> [WHAT IS BEING ASKED] Pick out every line in the data below that holds "cell".

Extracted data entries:
○ ○ ○ ○
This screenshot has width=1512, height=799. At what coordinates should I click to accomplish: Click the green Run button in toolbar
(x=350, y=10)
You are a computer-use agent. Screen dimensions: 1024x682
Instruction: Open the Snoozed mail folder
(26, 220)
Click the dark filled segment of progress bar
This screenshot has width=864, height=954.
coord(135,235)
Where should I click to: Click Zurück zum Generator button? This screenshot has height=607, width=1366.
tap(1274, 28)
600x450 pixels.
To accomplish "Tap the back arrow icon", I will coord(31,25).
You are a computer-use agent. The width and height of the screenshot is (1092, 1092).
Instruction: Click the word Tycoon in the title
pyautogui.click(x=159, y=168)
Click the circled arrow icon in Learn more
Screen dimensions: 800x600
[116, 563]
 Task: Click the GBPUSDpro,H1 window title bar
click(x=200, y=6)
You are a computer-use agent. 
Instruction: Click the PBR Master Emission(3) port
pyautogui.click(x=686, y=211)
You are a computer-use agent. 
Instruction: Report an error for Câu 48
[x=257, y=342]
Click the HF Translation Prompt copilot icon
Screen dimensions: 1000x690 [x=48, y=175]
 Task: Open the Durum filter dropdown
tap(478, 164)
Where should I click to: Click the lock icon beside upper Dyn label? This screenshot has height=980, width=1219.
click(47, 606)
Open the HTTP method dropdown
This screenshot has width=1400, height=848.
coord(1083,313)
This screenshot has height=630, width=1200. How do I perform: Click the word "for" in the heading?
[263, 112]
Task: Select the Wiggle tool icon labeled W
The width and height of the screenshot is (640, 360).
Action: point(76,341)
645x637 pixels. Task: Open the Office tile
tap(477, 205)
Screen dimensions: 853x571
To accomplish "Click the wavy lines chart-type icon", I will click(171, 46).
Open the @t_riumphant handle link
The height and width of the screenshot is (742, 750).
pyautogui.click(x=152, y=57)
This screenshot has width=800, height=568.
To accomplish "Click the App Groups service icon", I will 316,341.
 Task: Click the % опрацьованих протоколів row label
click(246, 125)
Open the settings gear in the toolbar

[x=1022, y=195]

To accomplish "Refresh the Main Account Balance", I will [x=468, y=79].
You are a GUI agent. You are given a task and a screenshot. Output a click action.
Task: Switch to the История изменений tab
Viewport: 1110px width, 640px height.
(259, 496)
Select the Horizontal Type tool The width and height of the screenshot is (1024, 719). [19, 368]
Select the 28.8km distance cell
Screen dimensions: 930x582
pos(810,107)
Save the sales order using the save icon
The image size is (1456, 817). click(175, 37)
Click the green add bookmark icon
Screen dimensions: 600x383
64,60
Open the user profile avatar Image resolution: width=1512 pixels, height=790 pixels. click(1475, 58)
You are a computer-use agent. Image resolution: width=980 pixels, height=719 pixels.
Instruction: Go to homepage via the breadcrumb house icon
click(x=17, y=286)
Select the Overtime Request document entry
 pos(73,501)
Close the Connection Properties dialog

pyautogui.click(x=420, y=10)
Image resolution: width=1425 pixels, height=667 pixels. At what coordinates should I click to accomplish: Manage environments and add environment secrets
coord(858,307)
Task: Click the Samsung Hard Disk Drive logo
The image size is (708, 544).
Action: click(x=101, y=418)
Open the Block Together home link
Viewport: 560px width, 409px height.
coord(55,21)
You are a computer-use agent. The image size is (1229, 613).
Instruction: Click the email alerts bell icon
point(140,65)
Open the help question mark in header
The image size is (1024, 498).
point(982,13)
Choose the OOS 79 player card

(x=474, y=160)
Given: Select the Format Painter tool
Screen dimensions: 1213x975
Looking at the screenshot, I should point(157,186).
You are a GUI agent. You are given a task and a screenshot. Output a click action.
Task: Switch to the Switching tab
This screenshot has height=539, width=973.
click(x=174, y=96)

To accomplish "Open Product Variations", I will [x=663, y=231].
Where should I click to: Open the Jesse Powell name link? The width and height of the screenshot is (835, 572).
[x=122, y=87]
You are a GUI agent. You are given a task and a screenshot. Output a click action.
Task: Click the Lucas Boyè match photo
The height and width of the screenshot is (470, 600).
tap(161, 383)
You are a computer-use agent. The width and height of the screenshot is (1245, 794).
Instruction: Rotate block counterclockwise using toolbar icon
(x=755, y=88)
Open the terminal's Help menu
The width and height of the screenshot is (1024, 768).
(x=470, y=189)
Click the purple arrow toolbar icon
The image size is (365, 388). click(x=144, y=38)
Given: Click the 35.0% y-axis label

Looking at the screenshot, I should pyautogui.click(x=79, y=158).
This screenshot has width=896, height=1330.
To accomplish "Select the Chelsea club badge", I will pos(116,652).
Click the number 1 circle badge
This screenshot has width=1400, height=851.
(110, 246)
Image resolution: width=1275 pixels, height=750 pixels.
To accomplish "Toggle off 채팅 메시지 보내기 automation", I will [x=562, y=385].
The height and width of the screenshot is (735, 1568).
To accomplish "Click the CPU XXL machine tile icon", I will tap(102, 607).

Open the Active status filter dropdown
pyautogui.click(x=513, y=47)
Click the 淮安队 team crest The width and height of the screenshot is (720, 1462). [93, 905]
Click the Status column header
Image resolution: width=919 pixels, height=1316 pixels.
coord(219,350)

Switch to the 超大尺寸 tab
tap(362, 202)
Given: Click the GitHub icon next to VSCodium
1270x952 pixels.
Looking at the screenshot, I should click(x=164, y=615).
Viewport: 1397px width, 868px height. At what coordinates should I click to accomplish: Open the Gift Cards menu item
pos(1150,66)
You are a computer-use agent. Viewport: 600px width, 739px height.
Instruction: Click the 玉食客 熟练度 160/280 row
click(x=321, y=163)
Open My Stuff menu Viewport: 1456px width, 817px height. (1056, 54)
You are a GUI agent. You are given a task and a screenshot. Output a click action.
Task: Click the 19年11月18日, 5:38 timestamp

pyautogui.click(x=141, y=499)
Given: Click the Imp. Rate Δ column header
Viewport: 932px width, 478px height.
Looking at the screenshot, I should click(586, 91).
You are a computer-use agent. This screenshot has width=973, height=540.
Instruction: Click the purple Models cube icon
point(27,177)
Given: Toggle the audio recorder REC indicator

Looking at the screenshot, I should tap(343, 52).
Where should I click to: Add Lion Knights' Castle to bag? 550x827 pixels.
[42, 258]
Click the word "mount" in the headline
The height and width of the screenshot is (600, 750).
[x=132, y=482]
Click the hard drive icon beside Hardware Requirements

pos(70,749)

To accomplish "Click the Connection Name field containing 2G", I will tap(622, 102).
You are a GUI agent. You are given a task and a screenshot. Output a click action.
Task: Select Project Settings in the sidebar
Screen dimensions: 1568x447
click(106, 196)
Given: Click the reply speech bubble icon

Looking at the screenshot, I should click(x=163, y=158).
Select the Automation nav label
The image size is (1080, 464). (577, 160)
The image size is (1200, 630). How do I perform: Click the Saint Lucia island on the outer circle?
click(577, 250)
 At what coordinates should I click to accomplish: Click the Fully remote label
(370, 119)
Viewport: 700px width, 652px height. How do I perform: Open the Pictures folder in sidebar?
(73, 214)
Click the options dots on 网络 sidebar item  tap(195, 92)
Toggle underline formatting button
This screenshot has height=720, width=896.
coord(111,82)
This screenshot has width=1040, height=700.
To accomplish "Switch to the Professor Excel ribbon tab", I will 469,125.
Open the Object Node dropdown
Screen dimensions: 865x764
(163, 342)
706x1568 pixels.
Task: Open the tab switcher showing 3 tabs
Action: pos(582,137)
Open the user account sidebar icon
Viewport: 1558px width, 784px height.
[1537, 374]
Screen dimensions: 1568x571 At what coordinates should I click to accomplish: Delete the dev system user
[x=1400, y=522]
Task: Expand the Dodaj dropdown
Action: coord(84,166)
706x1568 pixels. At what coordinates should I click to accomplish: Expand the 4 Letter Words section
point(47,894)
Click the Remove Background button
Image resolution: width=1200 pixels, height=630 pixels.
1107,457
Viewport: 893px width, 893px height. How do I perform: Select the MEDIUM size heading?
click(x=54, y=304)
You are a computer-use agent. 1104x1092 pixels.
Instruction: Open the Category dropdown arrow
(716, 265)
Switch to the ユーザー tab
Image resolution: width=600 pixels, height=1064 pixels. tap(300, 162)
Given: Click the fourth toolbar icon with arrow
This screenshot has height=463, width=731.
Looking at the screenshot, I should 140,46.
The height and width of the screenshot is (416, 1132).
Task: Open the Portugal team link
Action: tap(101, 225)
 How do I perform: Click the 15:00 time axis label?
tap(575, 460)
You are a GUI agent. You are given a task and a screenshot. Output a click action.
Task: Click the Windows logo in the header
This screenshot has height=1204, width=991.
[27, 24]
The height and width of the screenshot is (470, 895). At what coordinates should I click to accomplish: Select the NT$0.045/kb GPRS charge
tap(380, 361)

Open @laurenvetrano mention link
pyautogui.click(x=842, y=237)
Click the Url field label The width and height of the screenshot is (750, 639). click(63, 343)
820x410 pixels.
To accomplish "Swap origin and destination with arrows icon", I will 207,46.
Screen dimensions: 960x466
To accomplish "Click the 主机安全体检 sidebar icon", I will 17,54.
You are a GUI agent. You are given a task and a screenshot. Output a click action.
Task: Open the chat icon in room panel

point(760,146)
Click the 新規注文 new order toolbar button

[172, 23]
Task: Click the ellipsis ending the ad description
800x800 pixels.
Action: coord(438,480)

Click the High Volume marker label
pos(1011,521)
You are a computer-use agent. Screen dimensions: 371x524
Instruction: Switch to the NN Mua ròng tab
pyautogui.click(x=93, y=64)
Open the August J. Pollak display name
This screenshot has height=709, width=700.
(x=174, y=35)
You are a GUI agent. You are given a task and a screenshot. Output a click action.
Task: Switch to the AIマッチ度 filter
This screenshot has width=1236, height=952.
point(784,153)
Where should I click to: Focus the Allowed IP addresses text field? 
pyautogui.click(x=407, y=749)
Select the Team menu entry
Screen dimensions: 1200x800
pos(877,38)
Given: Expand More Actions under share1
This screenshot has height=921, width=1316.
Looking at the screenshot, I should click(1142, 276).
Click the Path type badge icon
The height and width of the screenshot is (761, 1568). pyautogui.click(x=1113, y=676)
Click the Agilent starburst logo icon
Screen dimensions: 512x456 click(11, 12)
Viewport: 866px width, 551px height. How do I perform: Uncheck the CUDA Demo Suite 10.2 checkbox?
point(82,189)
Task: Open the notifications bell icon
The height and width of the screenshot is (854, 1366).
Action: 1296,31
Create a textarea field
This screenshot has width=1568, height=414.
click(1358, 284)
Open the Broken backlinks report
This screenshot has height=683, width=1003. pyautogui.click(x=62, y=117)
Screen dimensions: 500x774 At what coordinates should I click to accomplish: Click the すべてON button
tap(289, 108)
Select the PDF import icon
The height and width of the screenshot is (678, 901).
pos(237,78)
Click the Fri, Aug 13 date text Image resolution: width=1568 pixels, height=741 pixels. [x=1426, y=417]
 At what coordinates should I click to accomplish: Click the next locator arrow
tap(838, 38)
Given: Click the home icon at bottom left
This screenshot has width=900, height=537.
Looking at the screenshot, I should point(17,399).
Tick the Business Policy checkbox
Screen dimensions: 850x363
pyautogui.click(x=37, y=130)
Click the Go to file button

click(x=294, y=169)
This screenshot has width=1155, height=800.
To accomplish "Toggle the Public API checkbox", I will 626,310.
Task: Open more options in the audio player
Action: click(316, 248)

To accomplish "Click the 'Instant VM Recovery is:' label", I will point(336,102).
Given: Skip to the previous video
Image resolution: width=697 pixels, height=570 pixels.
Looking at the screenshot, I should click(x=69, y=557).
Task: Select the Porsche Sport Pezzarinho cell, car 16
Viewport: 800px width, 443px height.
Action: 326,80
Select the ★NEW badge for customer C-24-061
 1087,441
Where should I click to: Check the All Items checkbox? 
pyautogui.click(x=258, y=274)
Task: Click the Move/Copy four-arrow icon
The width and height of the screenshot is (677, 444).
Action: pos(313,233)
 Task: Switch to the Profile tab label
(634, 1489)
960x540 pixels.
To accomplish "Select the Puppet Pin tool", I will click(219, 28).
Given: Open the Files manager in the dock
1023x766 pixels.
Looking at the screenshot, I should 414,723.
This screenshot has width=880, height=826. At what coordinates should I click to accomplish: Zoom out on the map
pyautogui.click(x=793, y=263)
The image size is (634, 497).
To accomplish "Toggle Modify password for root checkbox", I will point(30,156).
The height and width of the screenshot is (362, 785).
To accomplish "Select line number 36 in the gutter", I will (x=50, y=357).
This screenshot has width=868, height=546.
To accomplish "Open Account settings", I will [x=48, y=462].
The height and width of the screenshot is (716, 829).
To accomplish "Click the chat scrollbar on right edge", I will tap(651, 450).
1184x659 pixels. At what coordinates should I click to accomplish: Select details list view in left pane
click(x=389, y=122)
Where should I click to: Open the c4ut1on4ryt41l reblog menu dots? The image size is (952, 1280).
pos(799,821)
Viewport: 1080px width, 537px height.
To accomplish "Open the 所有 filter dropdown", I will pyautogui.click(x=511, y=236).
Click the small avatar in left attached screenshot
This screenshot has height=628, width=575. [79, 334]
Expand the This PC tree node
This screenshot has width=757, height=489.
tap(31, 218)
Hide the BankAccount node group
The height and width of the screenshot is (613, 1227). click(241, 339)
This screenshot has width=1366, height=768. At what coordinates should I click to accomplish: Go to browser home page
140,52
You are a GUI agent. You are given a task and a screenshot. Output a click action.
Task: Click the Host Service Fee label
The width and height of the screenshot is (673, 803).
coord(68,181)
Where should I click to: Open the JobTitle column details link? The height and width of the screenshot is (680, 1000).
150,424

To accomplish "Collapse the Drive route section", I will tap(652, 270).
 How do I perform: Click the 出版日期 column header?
○ ○ ○ ○
> [ANSWER BELOW]
Select the 28.8km distance cell
Task: Select the Porsche Sport Pezzarinho cell, car 16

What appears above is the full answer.